The situation in North Central Nigeria mirrors these findings. At Tse-Yandev and Ichwa camps in Benue State, where conflict has uprooted families, women commonly rely on rags to manage menstruation.

HumAngle Media, estimated that women in just one of these camps would need about ₦13 million each month to afford sanitary products — a figure that highlights the scale of unmet need.

While donations of sanitary pads have offered temporary relief, the root causes — poverty, stigma, and lack of education — remain unresolved.

A social worker at the Makurdi International Market temporary IDP camp, who preferred anonymity, confirmed that menstrual hygiene receives little attention in their programs.

“Though we may not have had any strong ground on the aspect of sanitary hygiene in particular, we discuss their general hygiene.

“Our awareness and intervention is based on antenatal hygiene, food hygiene, safe waste disposal, and birth registration. Nothing particular about menstruation”, she disclosed.

She also acknowledged the widespread use of rags among displaced women. “They are still practicing the use of rags to my own understanding. It’s obvious they can’t afford to purchase menstrual pads due to its rise in cost, not just as IDPs but also because of their unawareness,” she said.

Health professionals confirm the dangers. Retired Nurse Grace Achodo of the Federal Medical Centre, Makurdi, explained: “Reusing cloth, especially without proper sterilization and in damp conditions, predisposes women to severe genital irritations and recurrent infections.”

Dr. Sandra Kon, a lecturer at the School of Nursing and Midwifery, Makurdi, added: “In rural and camp settings, lack of water, sunlight, and private drying enhances microbial growth on reused cloths, leading to RTIs and sometimes systemic infections.”

Nurse Blessing James in Calabar also corroborates: “Even when communities try to wash cloths, the absence of soap and clean water forces them to rinse poorly — or worse, wear damp cloths, which is a recipe for infection.”

These concerns show a wider crisis known as “period poverty,” widely defined as the lack of access to menstrual products, education, and sanitation. Its consequences extend beyond physical health.

They are include psychological stigma and disruptions to education, as girls miss school or drop out entirely. Moreso, the absence of privacy, inadequate WASH facilities, and cultural shaming deepen the problem in the camps.

The reality is the same beyond Benue. In Plateau State, survivors of violent attacks now live in camps such as Daffo, Hurti, and Gwande, where overcrowding and poor sanitation depict the same menstrual health struggles. The women in those camps don’t even think of pads, they only think of survival.

In Kogi State, seasonal flooding has forced thousands into 42 makeshift camps across nine local governments.

Yet the pattern remains familiar: little to no access to menstrual products, no private washing facilities, and no targeted education for adolescent girls.

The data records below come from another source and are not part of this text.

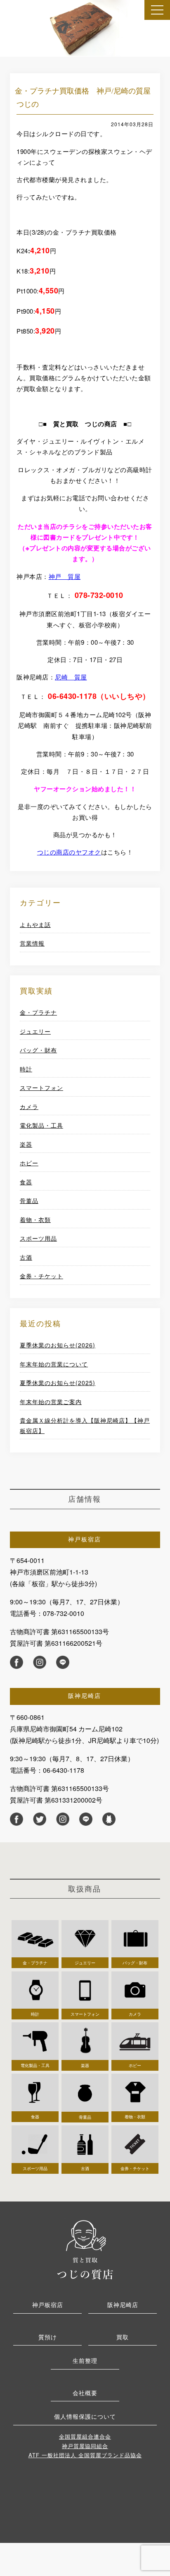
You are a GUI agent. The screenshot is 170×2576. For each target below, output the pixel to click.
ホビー (29, 1163)
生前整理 (85, 2360)
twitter (39, 1819)
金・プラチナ (38, 1012)
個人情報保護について (85, 2416)
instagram (39, 1662)
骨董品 (29, 1200)
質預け (47, 2337)
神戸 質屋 (65, 576)
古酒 (26, 1257)
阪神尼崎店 (122, 2304)
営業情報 (32, 943)
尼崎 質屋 (71, 676)
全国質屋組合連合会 (85, 2436)
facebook (16, 1662)
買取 (122, 2337)
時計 (26, 1069)
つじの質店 (85, 2249)
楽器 (26, 1144)
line (62, 1662)
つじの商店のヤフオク (69, 851)
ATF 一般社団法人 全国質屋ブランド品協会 (85, 2455)
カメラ (29, 1106)
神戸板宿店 (47, 2304)
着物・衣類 (35, 1219)
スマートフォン (41, 1087)
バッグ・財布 (38, 1050)
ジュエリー (35, 1031)
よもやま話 (35, 924)
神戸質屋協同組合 (85, 2446)
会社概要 (85, 2393)
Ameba (109, 1819)
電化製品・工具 (41, 1125)
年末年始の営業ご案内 (51, 1401)
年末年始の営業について (54, 1364)
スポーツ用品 (38, 1238)
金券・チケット (41, 1276)
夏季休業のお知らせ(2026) (57, 1345)
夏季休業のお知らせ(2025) (57, 1382)
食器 (26, 1182)
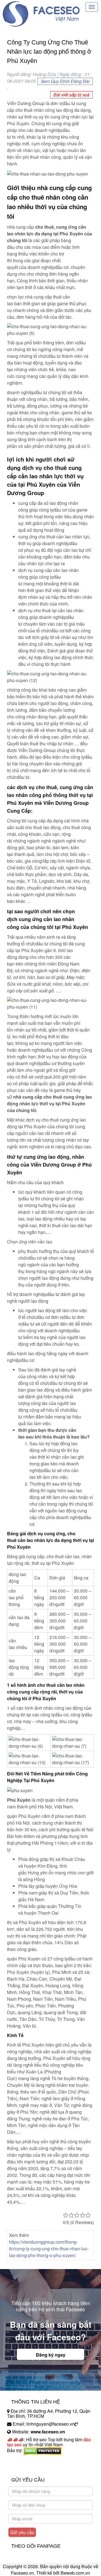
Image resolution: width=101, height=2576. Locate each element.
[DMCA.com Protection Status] (42, 2450)
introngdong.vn (22, 2460)
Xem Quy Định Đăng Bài (65, 81)
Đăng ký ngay (50, 2355)
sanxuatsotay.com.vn (28, 2468)
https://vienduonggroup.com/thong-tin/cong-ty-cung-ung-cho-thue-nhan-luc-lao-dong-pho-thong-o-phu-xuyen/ (49, 2248)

Across these states, the thread is consistent: whether displaced by conflict or disaster, women and girls are left to navigate their periods in silence, with dignity and health compromised by the absence of menstrual health education and support.

Despite the severity of these challenges, menstrual health rarely features in IDP support programs across North Central Nigeria.

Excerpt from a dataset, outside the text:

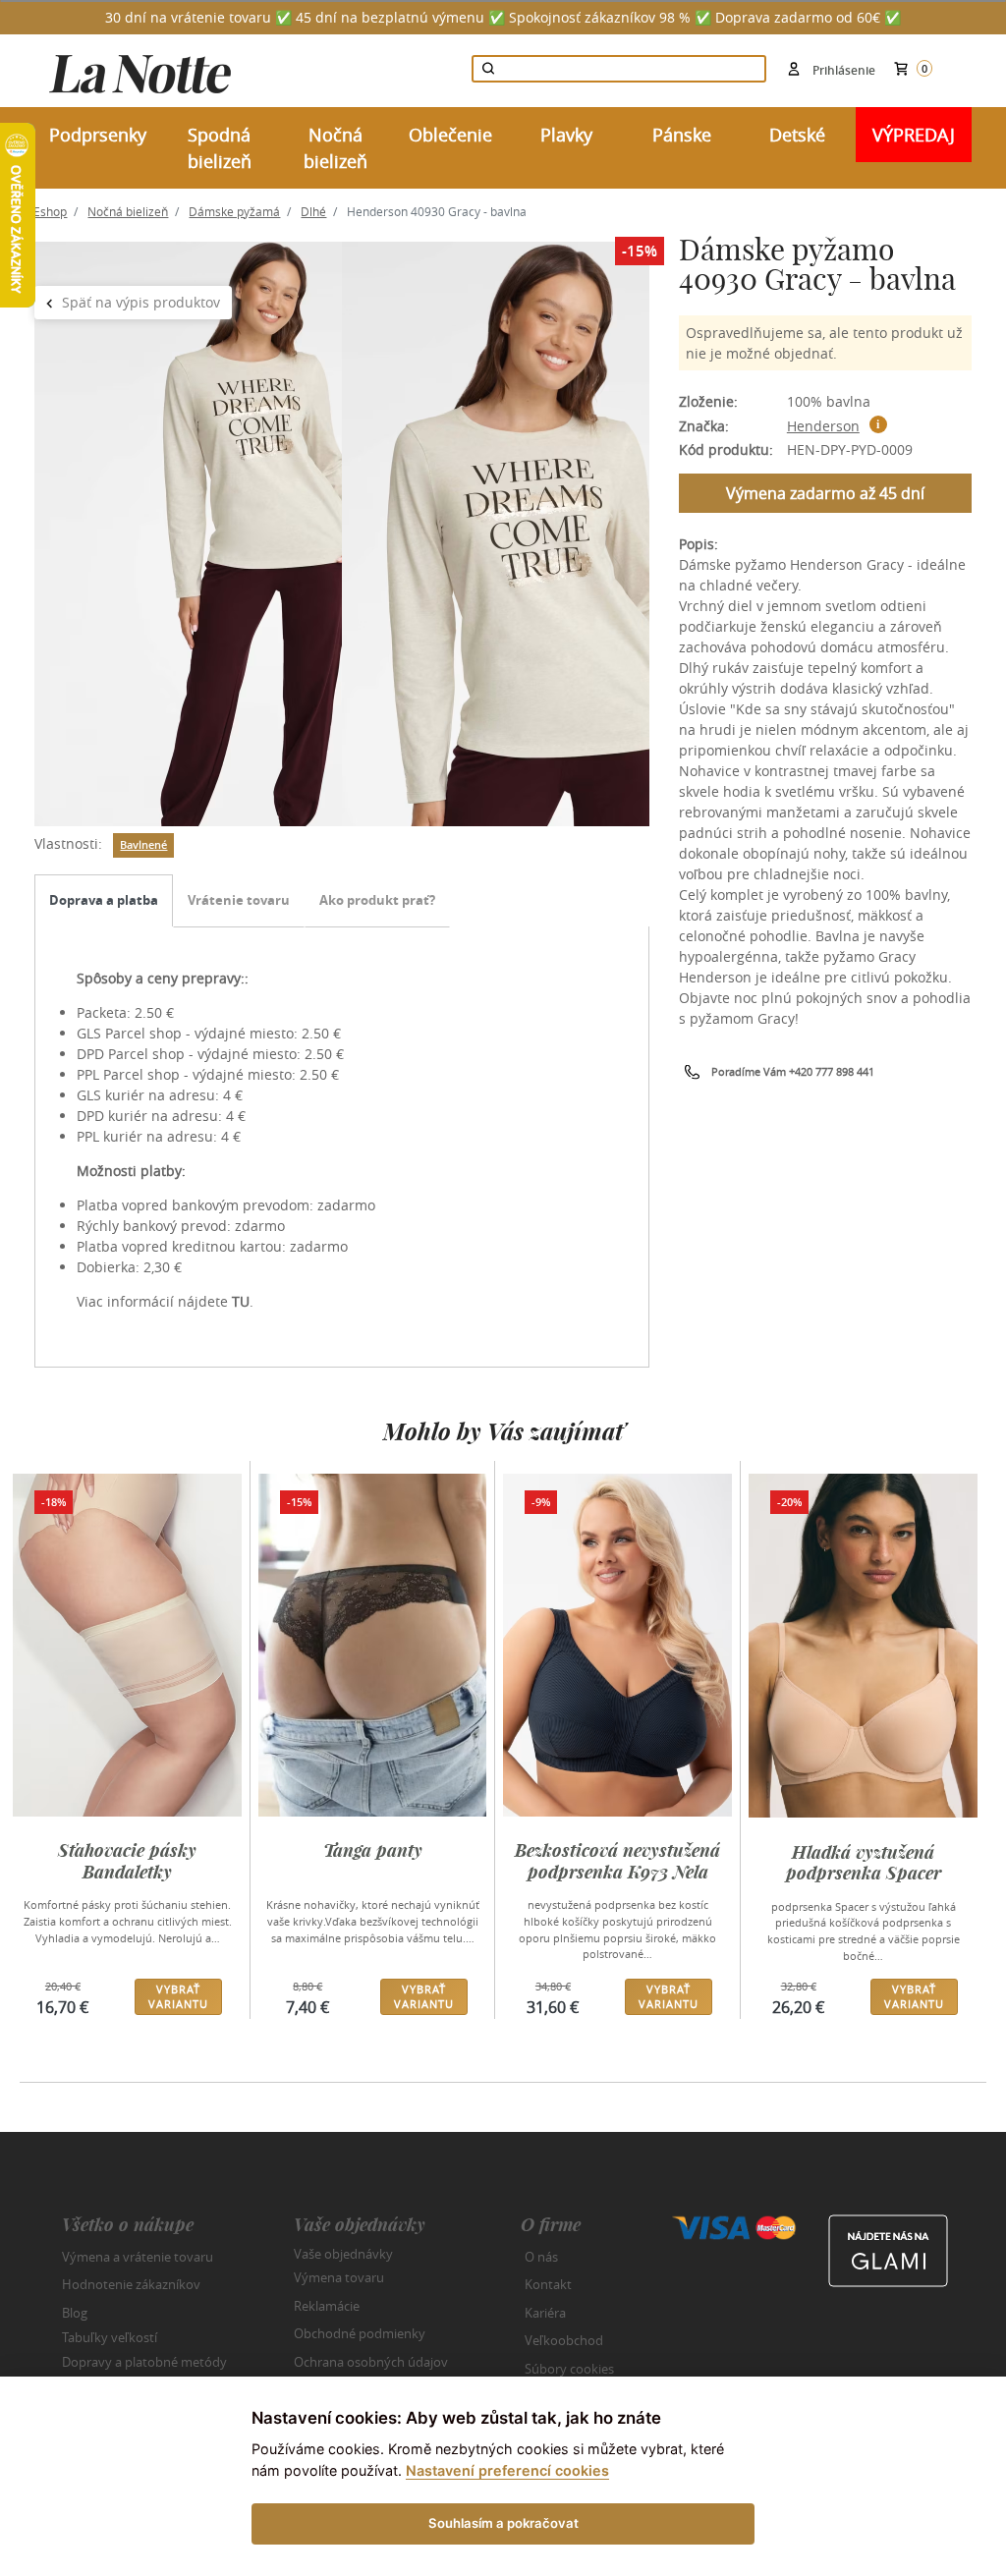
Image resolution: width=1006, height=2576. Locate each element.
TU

General hygiene initiatives — covering nutrition, antenatal care, or waste disposal — take priority, while menstrual education remains almost invisible.

The silence surrounding menstruation, both cultural and structural, reinforces neglect and worsens the suffering of women and girls.

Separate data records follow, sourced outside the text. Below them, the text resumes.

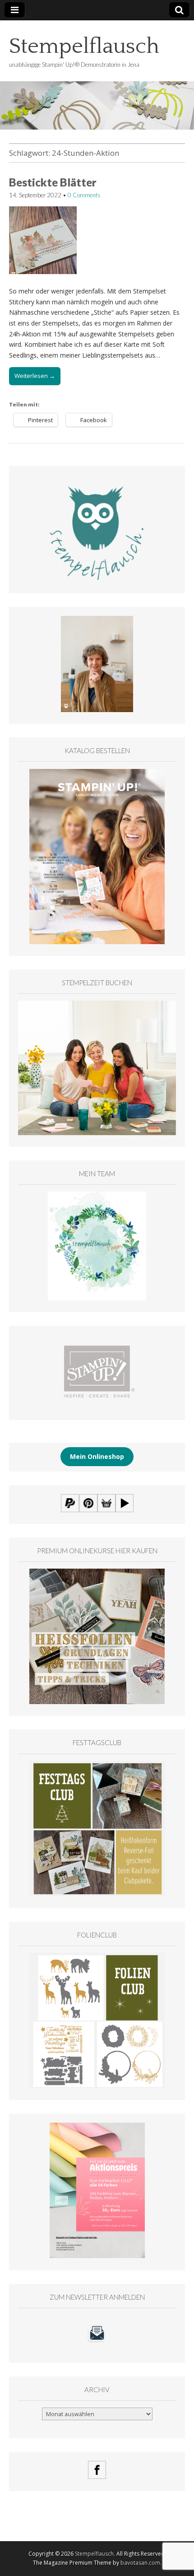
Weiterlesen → (34, 376)
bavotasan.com (140, 2563)
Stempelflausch (84, 46)
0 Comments (84, 195)
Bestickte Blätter (53, 182)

Still, there are signs of progress. Advocacy groups such as the Centre for Health Ethics Law and Development (CHELD) have begun running menstrual health workshops in some camps.

Women are trained to produce reusable pads and distributing them while engaging communities to challenge taboos. These interventions offer dignity and sustainable change, though their reach is still limited.

At the intersection of conflict, poverty, and gendered silence, the cost of neglect is profound. Infected rags, missed school days, and unspoken shame are the scars left when menstrual health is ignored.

As North Central Nigeria works toward peace and resilience, menstrual hygiene must be recognized not as a privilege, but as a right central to health, education, and equity.